Table 4. Factors that reduce the flow of saliva.
• Salivary gland excision | ||
• Autoimmune disease such as Sjogren's syndrome | ||
• Radiation treatment to head and neck region | ||
• Medications – that can cause dry mouth (xerostomia) | ||
∘ Parasympatholytics such as: | ||
• Antihypertensives | ||
• Antiparkinsonian drugs |
Dental and dietary history
Particular questions to be asked are type of toothbrush used, whether hard or soft, toothbrushing frequency and history of bruxism (grinding or clenching). It is also important to ask if grinding or bruxism sounds are heard by bed partner, if there is masticatory or facial muscle fatigue or pain in the mornings and if the patient ever used a mouthguard or occlusal guard. A diet sheet is useful to determine the intake frequency of acidic food and beverages.
Social history
This will reveal the patient's occupation and any potential contributing factors such as if the patient is a dressmaker holding pins/hairgrips between the teeth leading to abrasion, a wine-taster who can develop dietary erosion or a regular swimmer and those exposed to environmental work hazards can also suffer from dental erosion (3).
Examination
A thorough examination is needed both extra-orally and intra-orally. Extra-oral examination may reveal facial signs of alcoholism such as facial flushing and spider angiomas and enlarged parotid glands which can also be an indicator of autoimmune disease or anorexia. Masseteric muscle hypertrophy may also indicate a clenching or grinding habit (bruxism). Intra-oral examination may reveal signs of salivary hypofunction such as dry mouth with a reduced amount of saliva or saliva that is foamy, viscous or ropy. Shiny facets or wear on the teeth or restorations may also be observed. Clinical features of erosive lesions include: broad concavities within smooth tooth enamel or loss of enamel surface anatomy, cupping out of occlusal surfaces with dentine exposure.
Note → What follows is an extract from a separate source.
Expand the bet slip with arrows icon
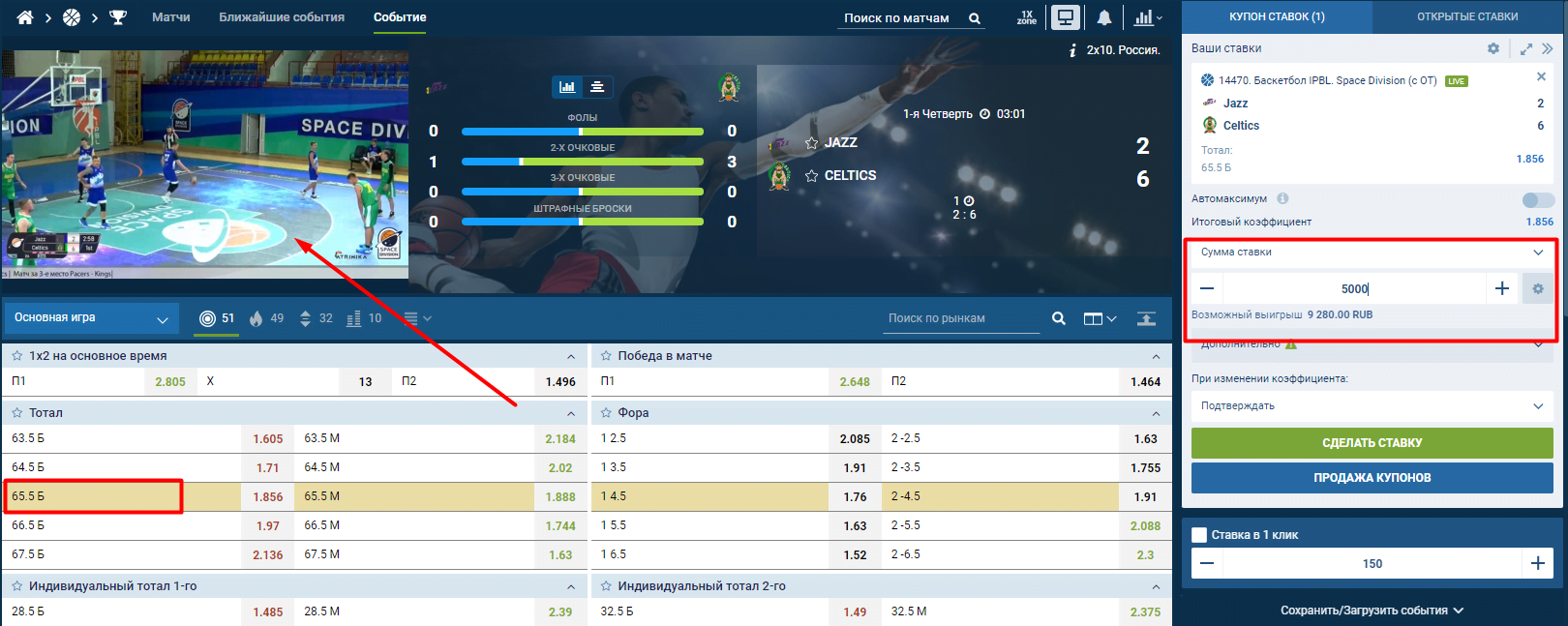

The eroded enamel stands higher than the underlying dentine as the dentine is less mineralized compared to enamel and wears away faster once exposed. In the anterior teeth, there is increased incisal translucency, incisal chipping and, in moderate to severe cases, cupping out of the incisal edges (Figs. 1 and 2). Erosion caused by vomiting typically affects the palatal (inner) surfaces of the upper teeth but can be due to dietary acids as well.
Management
The provision of restorative dental care requires a multi-disciplinary approach and may encompass treatment ranging from simple restorations to comprehensive full mouth rehabilitation. Management includes monitoring and prevention and it is necessary to establish a diagnosis, but even if a definitive diagnosis is not clear initially, general preventive suggestions can be made such as: diet advice, use of chewing gums to increase salivary flow, therapy, counselling and/or referral to medical or dental practitioner, treatment of tooth sensitivity with toothpastes and mouth rinses with fluoride, decreasing abrasive forces eg use of soft tooth brush, provision of splint or mouthguard to reduce bruxism and use of straws to drink thereby avoiding exposure of teeth to acidic beverages. More active restorative treatment involving simple restorations (Fig. 3), removable prosthodontics (dentures), fixed prosthodontics (veneers, onlays, crowns and bridges) and implants, is indicated if patients have problems with aesthetics, function, teeth sensitivity or loss of tooth structure which has weakened the tooth. The description of the dental restorative management is outside the scope of this article.